La cerimonia di premiazione della 50° edizione del Premio Acqui Storia è in programma sabato 21 ottobre alle ore 17.00 presso il Teatro Ariston di Acqui Terme, in Piazza Matteotti. Sarà condotta da Roberto Giacobbo, giornalista, docente universitario, conduttore ed autore televisivo di programmi televisivi di successo quale “Voyager – Ai confini della conoscenza”, e sarà il culmine di un intenso programma di eventi, iniziato nella mattina alle ore 10.30 al Grand Hotel Terme di Acqui con l’incontro dei vincitori con la stampa, gli studenti ed il pubblico.

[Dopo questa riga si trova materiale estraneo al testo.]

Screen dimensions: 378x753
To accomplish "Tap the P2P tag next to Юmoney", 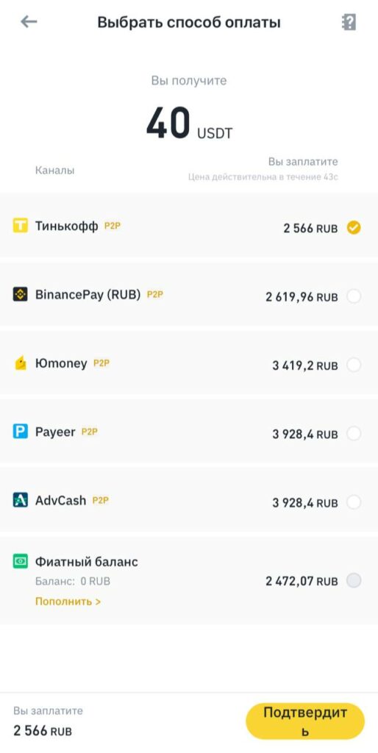I will pos(101,363).
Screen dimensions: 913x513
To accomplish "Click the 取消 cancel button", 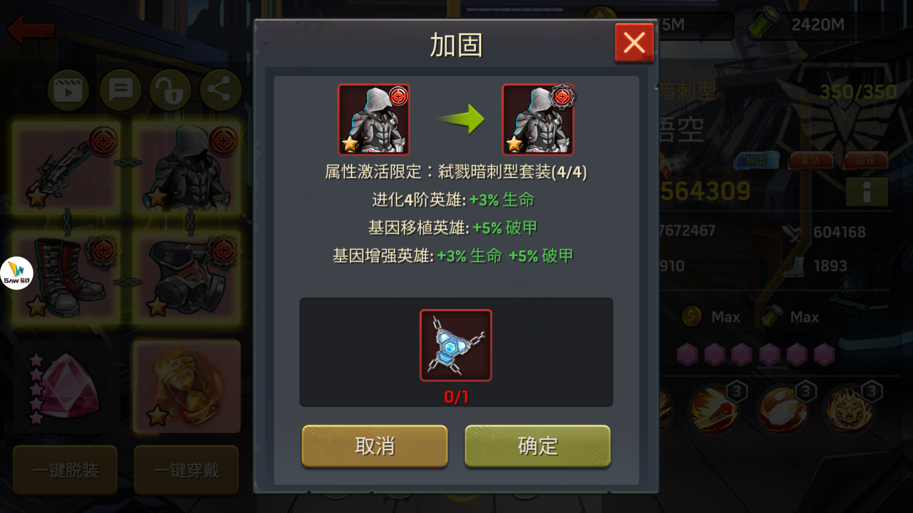I will pyautogui.click(x=374, y=446).
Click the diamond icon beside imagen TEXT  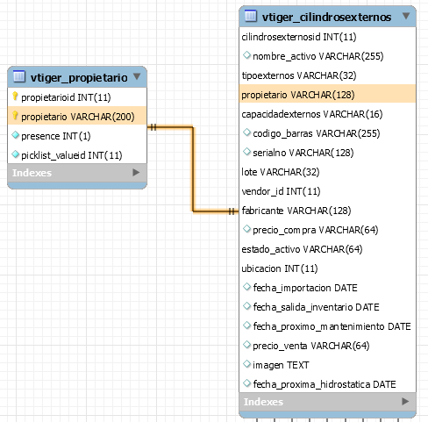(246, 364)
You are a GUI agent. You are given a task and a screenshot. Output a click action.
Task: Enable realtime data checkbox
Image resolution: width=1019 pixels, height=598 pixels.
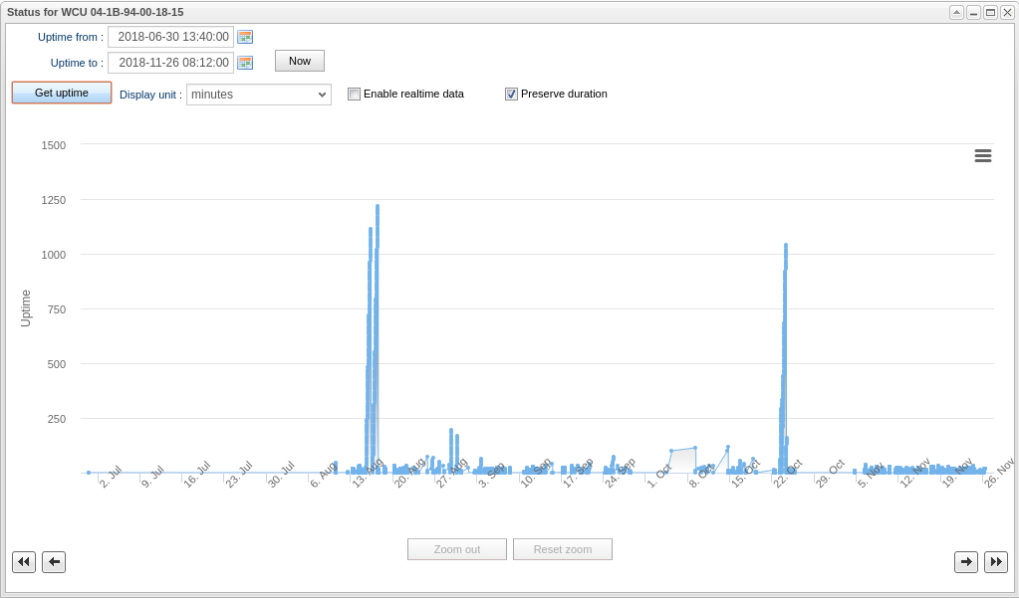(354, 95)
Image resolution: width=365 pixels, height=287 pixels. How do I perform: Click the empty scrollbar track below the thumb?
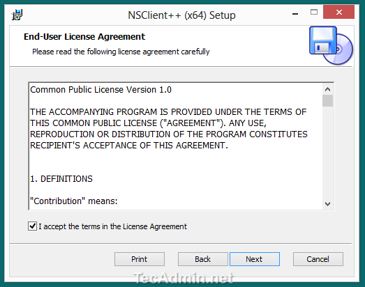327,153
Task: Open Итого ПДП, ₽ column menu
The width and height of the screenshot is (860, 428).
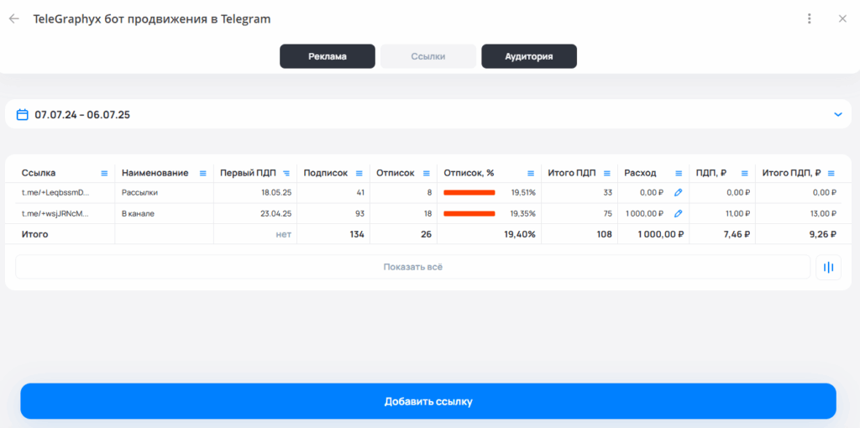Action: pyautogui.click(x=832, y=173)
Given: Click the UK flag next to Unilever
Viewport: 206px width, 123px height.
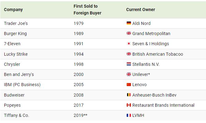Looking at the screenshot, I should [x=129, y=74].
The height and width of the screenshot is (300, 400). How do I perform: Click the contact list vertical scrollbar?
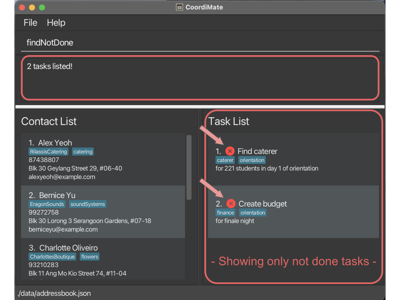coord(189,168)
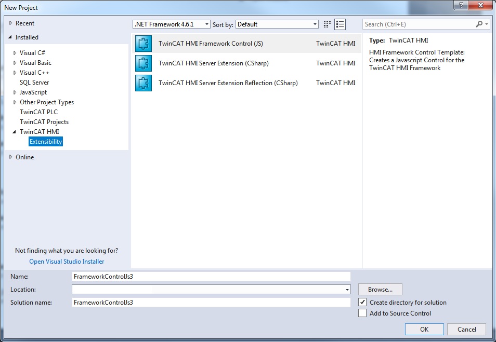Screen dimensions: 496x342
Task: Click the help question mark button
Action: point(461,5)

L’assegnazione del premio Testimone del Tempo 2017, che rappresenta il momento più prestigioso della manifestazione, vedrà calcare il palco del Teatro Ariston due figure di straordinario rilievo nel panorama artistico e culturale contemporaneo: il giornalista e scrittore Massimo Fini e l’ex Ministro dei Lavori Pubblici Nerio Nesi. Il Premio speciale “Alla Carriera”, istituito nel 2009 da un’idea di Carlo Sburlati, è infine stato conferito a Domenico Fisichella, professore all’Università di Firenze, alla Sapienza ed alla Luiss di Roma, già Vicepresidente del Senato e Ministro dei Beni Culturali e Ambientali.